● **Source**:
The Transaction and the Strategic Review have required, and will continue to require, substantial amounts of time and focus from the management teams and employees of the Filters Business and the central functions and senior management of the Group which could otherwise be spent operating the Filters Business in the ordinary course. Key managers, employees, suppliers and/or customers may have been and/or may become distracted by the Transaction and the Strategic Review and may defer, delay or change commitment decisions due to any perceived uncertainty in respect of the future ownership of the Filters Business. If key managers and employees of the Filters Business decide to leave, the Filters Business may incur additional costs in recruiting and attempting to recruit appropriate replacements, and there can be no assurance that the Filters Business will be able to identify suitably talented or qualified replacements. If suppliers or customers delay, defer or change commitment decisions, the revenues of the Filters Business could be adversely impacted and the Filters Business could incur increased cost of sales.
Any disruption to the Filters Business as a result of the Transaction and the Strategic Review could impact the value, position and prospects of the Filters Business and the Group, in particular if the Transaction does not proceed to Completion and it is necessary to extend or revisit the Strategic Review.
Completion is subject to, and can only occur upon the satisfaction or (where applicable) waiver of, certain conditions under the Sale and Purchase Agreement including, without limitation, the passing of the Resolution at the General Meeting and completion in all material respects of the Pre-Completion Reorganisation, in each case prior to the Long Stop Date. For the avoidance of doubt, the Transaction will not proceed if these conditions are not met or waived, including if Shareholders do not vote to pass the Resolution. Therefore, if the Resolution at the General Meeting is not passed by Shareholders, the Transaction will not proceed to Completion.

(Dataset excerpt)
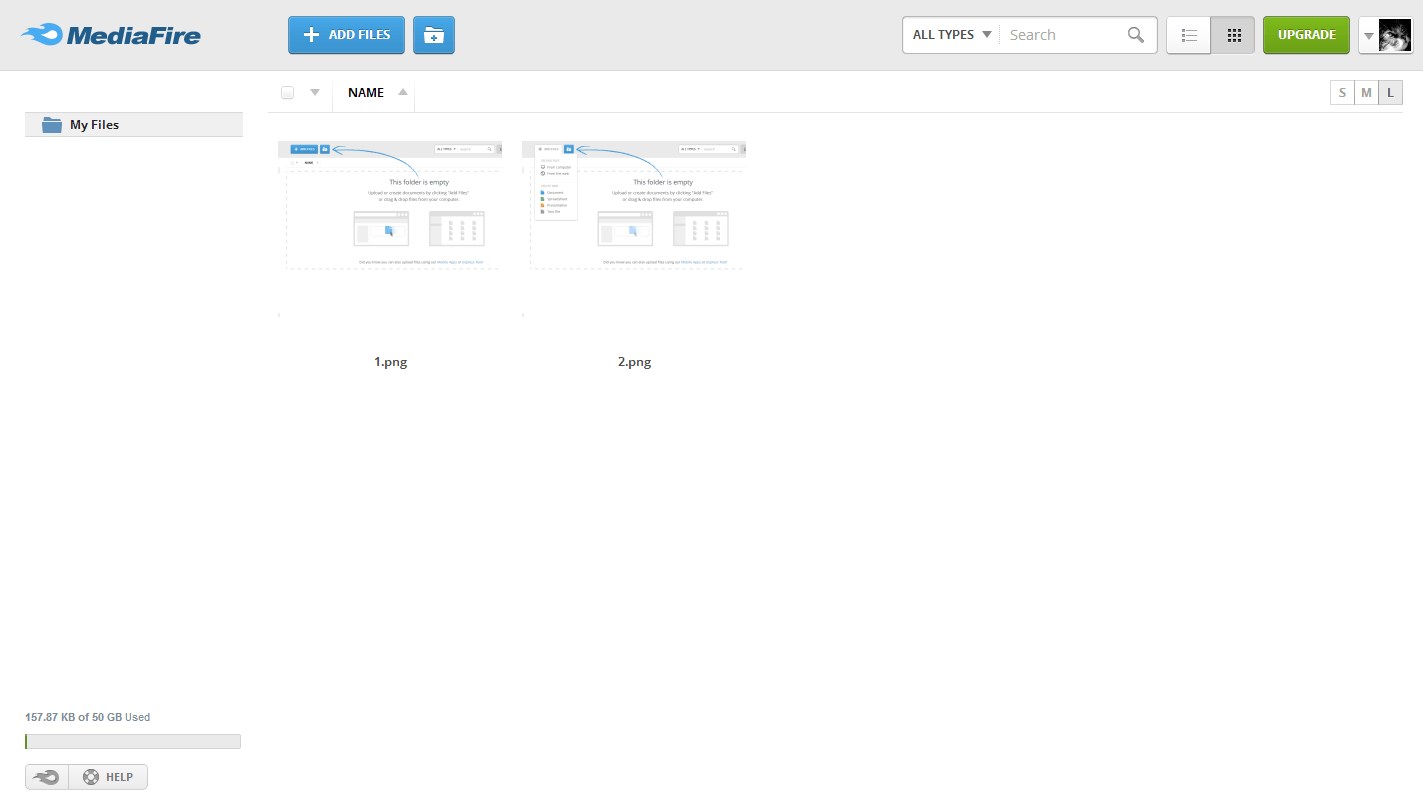Click My Files folder icon
Screen dimensions: 1423x792
(x=52, y=125)
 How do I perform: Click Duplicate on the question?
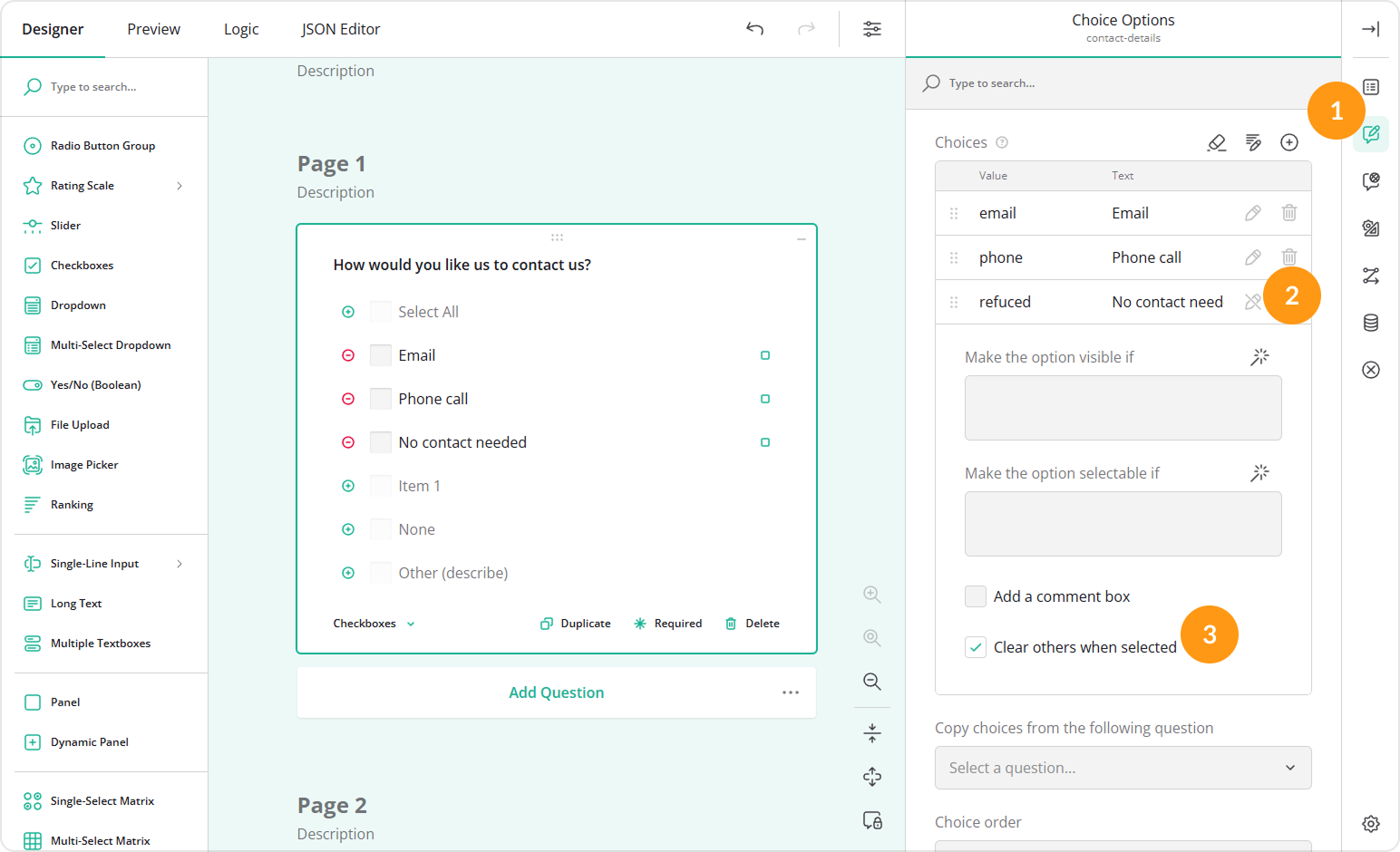[576, 624]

● **Aim 1**:
Decide whether each statement agrees with the risk disclosure on the Filters Business sale. Answer yes or no for each, and quote the words from the disclosure that settle it.
(a) The Transaction can still reach Completion if Shareholders do not pass the Resolution.
(b) If key managers leave, the Filters Business may face extra costs to recruit replacements.
(c) One condition of Completion is the completion in all material respects of the Pre-Completion Reorganisation before the Long Stop Date.
● **Aim 2**: Carry the risk disclosure on the Filters Business sale further, picking up after its final sentence.
This data is separate material, unrelated to the risk disclosure on the Filters Business sale.

● **Task answer 1**:
(a) No: "if the Resolution at the General Meeting is not passed by Shareholders, the Transaction will not proceed to Completion."
(b) Yes: "the Filters Business may incur additional costs in recruiting and attempting to recruit appropriate replacements"
(c) Yes: "completion in all material respects of the Pre-Completion Reorganisation, in each case prior to the Long Stop Date"

● **Task answer 2**:
While the Seller and the Purchaser have obligations in relation to the satisfaction of the conditions to the Transaction, there can be no assurance that any or all of the conditions will be satisfied or waived (as applicable) by the Long Stop Date. The Transaction may therefore be delayed or not complete at all. Moreover, the Sale and Purchase Agreement contains covenants and agreements applicable to the Seller and Purchaser prior to the date of Completion. Completion is also subject to the Seller and Purchaser having delivered certain deliverables prior to or on the date of Completion. Any failure on the part of the Seller and/or the Purchaser to comply with any of the aforementioned obligations could result in the Transaction being delayed or not completing at all.
The Purchaser intends to finance the Transaction with a mixture of debt and equity financing. The Purchaser has entered into commitment letters with lenders in respect of its debt financing for the Transaction, and customary provisions are included in the Sale and Purchase Agreement in respect of the Purchaser's obligations relating to its financing, including an undertaking that it will not take any actions that would, or might reasonably be expected to, prejudice the Purchaser's ability to fund its obligations under the Sale and Purchase Agreement and an obligation to satisfy all conditions contained in and provide all documentation required by the relevant financing documents in order to drawdown the debt finance. However, if the Purchaser fails to enter into the relevant financing arrangements prior to Completion, it is likely that the Purchaser will not have sufficient funds in place to fund the Transaction. If the Purchaser does not have sufficient financing to fund the Transaction, it may not proceed to Completion.
Having considered the full range of options for the Filters Business as part of the Strategic Review, Essentra believes that the Transaction currently provides the best opportunity to maximise value for Shareholders and growth potential with respect to the Filters Business. If the Transaction does not proceed to Completion, the Group will not receive the Net Transaction Proceeds from, nor realise any of the potential benefits of, the Transaction and Essentra's ability to deliver Shareholder value may be prejudiced and it may have an impact on other transactions in the pipeline and impact the perceived value of the Filters Business. There can be no guarantee of another transaction involving the Filters Business on terms more favourable than, or equivalent to, the Transaction. Further, irrespective of whether Completion occurs, the Group will have incurred material costs in connection with the Transaction, including the costs of negotiating the Transaction Documents.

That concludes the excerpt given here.